Recensione di Domenico Turco

Luzi a Belfast (Campanotto Editore, Pasian di Prato, Udine, giugno 2007),  è il titolo dell’ultima fatica letteraria del poeta, critico e traduttore inglese di origine indiana Ghansyam Singh, professore emerito della Queen’s Elizabeth University di Belfast, che ha avuto fra l’altro la fortuna di conoscere da vicino Ezra Pound e  altri importanti poeti e scrittori del Novecento, come Eugenio Montale, Sergio Solmi e Vittorio Sereni. Il volume che qui si presenta è un significativo omaggio alla figura e all’opera di Mario Luzi, uno dei maggiori poeti di sempre, a cui Singh era legato da profonda amicizia. Singh invitò Luzi a Belfast nella sua università per tenere un ciclo trimestrale di conferenze (tuttora inedite) su  Dante, Cavalcant i, Petrarca, Foscolo, Leopardi e Montale. La Queen’s University segnò questo avvenimento conferendo la laurea honoris causa a Luzi. 
Per ricordare l’amico, lo scrittore anglo-indiano riunisce alcune poesie e saggi critici a lui dedicati, unitamente alle prefazioni a quattro opere di Singh scritte dallo stesso Luzi. Il risultato è molto interessante in sé, e non soltanto per il carattere di omaggio postumo riservato al grandissimo poeta fiorentino.
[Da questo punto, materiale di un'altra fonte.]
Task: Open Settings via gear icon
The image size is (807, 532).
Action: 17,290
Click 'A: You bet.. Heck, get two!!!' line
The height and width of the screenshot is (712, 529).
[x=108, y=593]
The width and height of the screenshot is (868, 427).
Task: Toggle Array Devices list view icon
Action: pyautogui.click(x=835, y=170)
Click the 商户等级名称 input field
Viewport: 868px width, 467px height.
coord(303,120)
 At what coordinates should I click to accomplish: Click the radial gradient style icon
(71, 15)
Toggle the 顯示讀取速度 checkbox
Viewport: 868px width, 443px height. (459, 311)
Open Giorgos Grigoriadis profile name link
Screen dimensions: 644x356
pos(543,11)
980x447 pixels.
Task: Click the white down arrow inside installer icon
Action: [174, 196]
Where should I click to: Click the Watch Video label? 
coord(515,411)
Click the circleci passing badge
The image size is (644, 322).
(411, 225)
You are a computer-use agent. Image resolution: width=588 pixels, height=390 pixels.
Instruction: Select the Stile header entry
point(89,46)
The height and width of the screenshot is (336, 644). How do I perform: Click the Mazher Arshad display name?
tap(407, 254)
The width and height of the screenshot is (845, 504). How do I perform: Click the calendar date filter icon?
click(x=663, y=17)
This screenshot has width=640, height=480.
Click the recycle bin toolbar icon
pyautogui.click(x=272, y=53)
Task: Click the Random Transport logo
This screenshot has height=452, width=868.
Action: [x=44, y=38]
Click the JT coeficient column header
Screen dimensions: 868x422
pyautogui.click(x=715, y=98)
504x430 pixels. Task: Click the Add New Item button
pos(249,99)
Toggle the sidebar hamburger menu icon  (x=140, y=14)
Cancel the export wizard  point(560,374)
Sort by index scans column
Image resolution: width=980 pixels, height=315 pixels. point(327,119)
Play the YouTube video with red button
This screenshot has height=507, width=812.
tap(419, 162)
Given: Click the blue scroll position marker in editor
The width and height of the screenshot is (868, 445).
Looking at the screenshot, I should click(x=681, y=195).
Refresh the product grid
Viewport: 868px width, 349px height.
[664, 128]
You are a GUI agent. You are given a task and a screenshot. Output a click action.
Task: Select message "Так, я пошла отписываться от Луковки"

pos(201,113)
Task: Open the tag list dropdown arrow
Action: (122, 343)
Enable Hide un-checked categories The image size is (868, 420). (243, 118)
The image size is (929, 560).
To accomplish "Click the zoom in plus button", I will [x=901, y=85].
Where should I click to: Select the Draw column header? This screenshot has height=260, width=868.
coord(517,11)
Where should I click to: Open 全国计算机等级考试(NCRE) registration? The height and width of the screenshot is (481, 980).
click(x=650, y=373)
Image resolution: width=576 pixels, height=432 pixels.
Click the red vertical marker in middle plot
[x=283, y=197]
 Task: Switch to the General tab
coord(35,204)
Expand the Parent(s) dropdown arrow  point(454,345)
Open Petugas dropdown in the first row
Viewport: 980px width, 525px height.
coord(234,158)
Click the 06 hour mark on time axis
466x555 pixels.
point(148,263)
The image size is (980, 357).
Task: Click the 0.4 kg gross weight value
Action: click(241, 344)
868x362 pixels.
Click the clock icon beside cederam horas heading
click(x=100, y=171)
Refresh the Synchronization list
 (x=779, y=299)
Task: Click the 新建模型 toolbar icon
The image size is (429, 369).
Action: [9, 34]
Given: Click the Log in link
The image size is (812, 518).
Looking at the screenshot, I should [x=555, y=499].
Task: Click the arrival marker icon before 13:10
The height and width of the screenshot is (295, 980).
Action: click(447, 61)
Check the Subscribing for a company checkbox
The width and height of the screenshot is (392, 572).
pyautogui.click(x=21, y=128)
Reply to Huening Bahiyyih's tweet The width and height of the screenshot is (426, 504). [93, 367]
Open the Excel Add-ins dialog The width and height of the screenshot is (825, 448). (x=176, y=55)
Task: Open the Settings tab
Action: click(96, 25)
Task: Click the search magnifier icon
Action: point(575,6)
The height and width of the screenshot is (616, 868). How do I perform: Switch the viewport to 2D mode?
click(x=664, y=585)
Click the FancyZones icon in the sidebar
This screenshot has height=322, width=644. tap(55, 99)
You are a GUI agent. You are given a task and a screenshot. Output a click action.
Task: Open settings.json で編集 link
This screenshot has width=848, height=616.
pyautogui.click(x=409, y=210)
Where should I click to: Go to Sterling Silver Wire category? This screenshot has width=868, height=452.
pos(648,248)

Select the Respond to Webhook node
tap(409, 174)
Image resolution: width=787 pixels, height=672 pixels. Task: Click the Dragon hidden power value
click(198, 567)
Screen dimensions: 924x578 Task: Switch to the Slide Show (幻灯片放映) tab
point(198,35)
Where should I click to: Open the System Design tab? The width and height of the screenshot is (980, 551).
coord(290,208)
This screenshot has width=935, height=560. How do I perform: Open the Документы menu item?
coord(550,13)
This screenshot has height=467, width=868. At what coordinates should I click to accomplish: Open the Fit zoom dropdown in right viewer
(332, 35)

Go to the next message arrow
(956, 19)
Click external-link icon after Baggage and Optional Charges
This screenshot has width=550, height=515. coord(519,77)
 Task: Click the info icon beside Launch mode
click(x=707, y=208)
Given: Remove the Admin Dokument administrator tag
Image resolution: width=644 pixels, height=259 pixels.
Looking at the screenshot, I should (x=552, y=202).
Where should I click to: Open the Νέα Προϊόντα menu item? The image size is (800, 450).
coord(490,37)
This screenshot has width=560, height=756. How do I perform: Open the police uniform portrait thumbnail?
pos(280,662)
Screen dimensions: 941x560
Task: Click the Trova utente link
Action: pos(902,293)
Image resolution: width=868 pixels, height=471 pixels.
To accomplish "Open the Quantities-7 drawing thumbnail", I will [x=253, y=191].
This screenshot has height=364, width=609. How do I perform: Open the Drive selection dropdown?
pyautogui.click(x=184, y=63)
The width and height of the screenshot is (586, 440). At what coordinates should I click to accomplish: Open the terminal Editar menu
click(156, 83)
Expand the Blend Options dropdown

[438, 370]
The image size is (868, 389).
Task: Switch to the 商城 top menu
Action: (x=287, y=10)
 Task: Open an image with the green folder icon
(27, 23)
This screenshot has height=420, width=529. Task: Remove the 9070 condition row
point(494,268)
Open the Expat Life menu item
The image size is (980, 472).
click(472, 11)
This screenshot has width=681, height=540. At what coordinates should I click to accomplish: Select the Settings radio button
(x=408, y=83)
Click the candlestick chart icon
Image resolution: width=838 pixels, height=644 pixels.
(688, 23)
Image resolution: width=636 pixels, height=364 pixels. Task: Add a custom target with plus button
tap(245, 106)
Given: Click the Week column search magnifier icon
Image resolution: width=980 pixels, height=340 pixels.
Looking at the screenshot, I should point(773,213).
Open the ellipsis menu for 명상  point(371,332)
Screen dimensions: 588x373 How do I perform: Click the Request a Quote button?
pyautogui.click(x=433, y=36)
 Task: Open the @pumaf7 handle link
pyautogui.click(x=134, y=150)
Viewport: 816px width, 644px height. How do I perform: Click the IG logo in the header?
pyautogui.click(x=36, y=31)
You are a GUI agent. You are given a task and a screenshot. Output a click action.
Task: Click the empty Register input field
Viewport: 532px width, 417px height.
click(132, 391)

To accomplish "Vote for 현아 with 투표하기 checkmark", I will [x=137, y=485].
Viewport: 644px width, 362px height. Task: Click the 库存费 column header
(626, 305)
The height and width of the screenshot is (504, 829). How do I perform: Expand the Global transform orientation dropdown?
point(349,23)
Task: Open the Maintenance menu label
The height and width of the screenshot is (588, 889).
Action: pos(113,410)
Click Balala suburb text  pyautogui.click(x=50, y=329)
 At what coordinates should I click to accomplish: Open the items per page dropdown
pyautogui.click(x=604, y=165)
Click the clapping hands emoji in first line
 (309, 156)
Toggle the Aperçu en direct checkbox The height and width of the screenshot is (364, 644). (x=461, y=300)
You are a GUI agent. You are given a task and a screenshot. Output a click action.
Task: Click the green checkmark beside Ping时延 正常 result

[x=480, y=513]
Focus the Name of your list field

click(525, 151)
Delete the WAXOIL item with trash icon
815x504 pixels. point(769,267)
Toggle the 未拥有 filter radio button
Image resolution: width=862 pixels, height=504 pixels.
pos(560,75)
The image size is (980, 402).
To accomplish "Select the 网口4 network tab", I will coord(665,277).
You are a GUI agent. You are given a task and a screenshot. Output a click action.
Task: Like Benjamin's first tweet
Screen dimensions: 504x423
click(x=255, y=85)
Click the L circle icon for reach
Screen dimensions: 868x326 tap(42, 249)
Si tratta infatti di poesie straordinarie, in cui la memoria s’intreccia con la cronaca e l’autentica ispirazione lirica, e di saggi critici di eccellente qualità, veramente rivelativi sia dell’arte e della personalità di Luzi ma anche, inaspettatamente, di Singh, che si apre a squarci autobiografici intensi e commuoventi. Illuminanti le pagine critiche volte a stabilire analogie e differenze tra Mario Luzi e Thomas Stearns Eliot, i due principali poeti cristiani del Novecento, che tuttavia vivono la loro condizione di credenti in maniera del tutto diversa. Questo saggio di G. Singh è un esercizio di critica davvero impedibile per chi ama la poesia e i poeti, uno straordinario modello di come debba condursi un’analisi letteraria degna di tale nome.
Invitiamo tutti a leggere Luzi a Belfast, quale documento  utilissimo a ricostruire la fisionomia di un poeta molto noto e tuttavia non ancora conosciuto abbastanza da chi ama la poesia, e nel contempo come diario di un’amicizia pluriennale, troncata purtroppo dalla scomparsa di Luzi. Senatore a vita solo per pochi mesi, ma grande poeta per sempre… 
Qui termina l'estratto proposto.